#### Aufgabe a:
Wie viele Spiele kann der Nintendo-Emulator laut der Eingangsfrage der Forendiskussion über FireNES laden?

#### Lesetext:
== == ==
# FireNES legal?



## Meat Boy (7. März 2011)

Hallo,
ist das Spielen von NES- und GameBoy-Spielen mit FireNES: Nintendo-Emulator mit 3.900 Games laden - News - CHIP Online legal und erlaubt?


----------



## exa (7. März 2011)

ich glaube das ist so:

Grundsätzlich sind Eumlatoren völlig legal schließlich sind das einfach Programme und Freeware... allerdings musst du eig die Spiele an sich besitzen, denn ansonsten bedeutet das ein unerlaubtes Vervielfältigen von den Spielen, sprich Raubkopieren

ABER: da Chip das ganze listet, sind die Spiele wohl freigegeben, denn ich glaube kaum das Chip irgendwas illegales zum Download anbietet...


----------



## Pokerclock (7. März 2011)

Das ist so eine typische Grauzone. Theoretisch haben die Rechteinhaber noch die Verfügung in wie weit die Spiele vertrieben werden können, aber auf Grund des Alters ist oftmals kein Interesse (auch zur Verfolgung des Rechteverstoß) mehr vorhanden.

Ist im Grunde auch nicht notwendig, falls der Entwickler von FireNES das OK von den Rechteinhabers hat.

Aber eins solltet ihr immer im Hinterkopf haben. Nur weil es eine große Webseite published, heißt das nicht, dass sie das auch dürfen. Blind vertrauen sollte man darauf nicht.


----------



## Meat Boy (7. März 2011)

OK, danke vielmals.


----------
== == ==
#### Einträge, ausgewählt aus einer Sammlung:

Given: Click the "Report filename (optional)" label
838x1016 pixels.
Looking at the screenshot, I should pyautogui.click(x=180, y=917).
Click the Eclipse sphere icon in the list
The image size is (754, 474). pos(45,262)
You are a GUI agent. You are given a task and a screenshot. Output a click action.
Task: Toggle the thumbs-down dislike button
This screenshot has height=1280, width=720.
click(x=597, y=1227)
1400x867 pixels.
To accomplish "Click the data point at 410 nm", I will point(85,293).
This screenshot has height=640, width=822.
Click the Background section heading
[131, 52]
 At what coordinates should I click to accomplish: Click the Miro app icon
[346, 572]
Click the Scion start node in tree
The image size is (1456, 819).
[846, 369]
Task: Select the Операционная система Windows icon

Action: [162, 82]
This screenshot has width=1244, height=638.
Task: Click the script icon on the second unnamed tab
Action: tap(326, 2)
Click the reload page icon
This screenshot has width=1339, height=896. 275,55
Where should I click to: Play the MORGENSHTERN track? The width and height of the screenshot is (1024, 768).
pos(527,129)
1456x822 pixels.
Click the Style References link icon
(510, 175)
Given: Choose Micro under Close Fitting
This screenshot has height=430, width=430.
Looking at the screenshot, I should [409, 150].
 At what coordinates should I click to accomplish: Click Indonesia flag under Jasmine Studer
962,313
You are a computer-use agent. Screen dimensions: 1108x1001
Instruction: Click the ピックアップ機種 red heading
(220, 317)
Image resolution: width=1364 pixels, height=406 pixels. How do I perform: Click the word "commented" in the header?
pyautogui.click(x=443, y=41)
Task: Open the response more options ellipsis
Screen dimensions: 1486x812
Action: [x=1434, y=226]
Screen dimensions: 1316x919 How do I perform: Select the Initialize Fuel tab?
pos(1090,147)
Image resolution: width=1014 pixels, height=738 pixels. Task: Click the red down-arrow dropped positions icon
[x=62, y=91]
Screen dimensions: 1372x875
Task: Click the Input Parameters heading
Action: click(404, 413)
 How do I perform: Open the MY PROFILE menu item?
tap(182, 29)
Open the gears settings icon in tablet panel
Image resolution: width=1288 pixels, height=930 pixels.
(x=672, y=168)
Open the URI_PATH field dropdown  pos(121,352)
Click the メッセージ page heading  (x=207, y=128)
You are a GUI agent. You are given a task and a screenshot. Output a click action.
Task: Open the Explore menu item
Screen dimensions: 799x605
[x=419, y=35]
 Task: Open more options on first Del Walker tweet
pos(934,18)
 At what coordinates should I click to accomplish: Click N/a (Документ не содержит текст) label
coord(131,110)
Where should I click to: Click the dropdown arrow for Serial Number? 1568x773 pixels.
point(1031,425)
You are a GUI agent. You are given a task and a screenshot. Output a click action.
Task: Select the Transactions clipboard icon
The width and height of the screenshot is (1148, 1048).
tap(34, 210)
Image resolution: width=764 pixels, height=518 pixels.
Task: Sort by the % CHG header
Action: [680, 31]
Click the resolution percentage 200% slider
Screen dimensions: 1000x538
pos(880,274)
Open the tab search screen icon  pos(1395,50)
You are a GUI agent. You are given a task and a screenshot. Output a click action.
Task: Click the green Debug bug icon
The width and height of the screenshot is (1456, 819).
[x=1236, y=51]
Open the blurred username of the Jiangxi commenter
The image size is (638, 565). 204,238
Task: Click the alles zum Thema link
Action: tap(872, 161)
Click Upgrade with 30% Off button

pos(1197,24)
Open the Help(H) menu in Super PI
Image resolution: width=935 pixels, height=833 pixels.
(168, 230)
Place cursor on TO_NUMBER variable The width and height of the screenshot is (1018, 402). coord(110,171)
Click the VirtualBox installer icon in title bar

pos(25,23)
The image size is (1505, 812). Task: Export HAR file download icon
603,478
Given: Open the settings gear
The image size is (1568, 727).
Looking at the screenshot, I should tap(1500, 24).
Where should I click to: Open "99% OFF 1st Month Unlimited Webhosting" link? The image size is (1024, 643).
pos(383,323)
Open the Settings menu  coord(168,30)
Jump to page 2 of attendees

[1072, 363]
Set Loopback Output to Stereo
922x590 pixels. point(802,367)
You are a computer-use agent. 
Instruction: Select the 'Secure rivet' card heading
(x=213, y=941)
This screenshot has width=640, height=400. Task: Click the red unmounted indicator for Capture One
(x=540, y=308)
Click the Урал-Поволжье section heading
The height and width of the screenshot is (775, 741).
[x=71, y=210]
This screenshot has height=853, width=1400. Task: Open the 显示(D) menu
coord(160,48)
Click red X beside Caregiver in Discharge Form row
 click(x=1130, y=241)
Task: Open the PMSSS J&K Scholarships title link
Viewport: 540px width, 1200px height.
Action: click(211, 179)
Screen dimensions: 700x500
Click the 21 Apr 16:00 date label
== == ==
#### Aufgabe b:
Bearbeite in der Auflistung die Zeilen ab der Zeile mit "1456x822 pixels." bis einschließlich der Zeile mit "Click the メッセージ", indem du "Close Fitting" durch "Loose Fitting" ersetzt. Gib nur diese Zeilen aus und lass alles andere unverändert.

#### Ergebnis a:
3.900 Games.

#### Ergebnis b:
1456x822 pixels.
Click the Style References link icon
(510, 175)
Given: Choose Micro under Loose Fitting
This screenshot has height=430, width=430.
Looking at the screenshot, I should [409, 150].
 At what coordinates should I click to accomplish: Click Indonesia flag under Jasmine Studer
962,313
You are a computer-use agent. Screen dimensions: 1108x1001
Instruction: Click the ピックアップ機種 red heading
(220, 317)
Image resolution: width=1364 pixels, height=406 pixels. How do I perform: Click the word "commented" in the header?
pyautogui.click(x=443, y=41)
Task: Open the response more options ellipsis
Screen dimensions: 1486x812
Action: [x=1434, y=226]
Screen dimensions: 1316x919 How do I perform: Select the Initialize Fuel tab?
pos(1090,147)
Image resolution: width=1014 pixels, height=738 pixels. Task: Click the red down-arrow dropped positions icon
[x=62, y=91]
Screen dimensions: 1372x875
Task: Click the Input Parameters heading
Action: click(404, 413)
 How do I perform: Open the MY PROFILE menu item?
tap(182, 29)
Open the gears settings icon in tablet panel
Image resolution: width=1288 pixels, height=930 pixels.
(x=672, y=168)
Open the URI_PATH field dropdown  pos(121,352)
Click the メッセージ page heading  (x=207, y=128)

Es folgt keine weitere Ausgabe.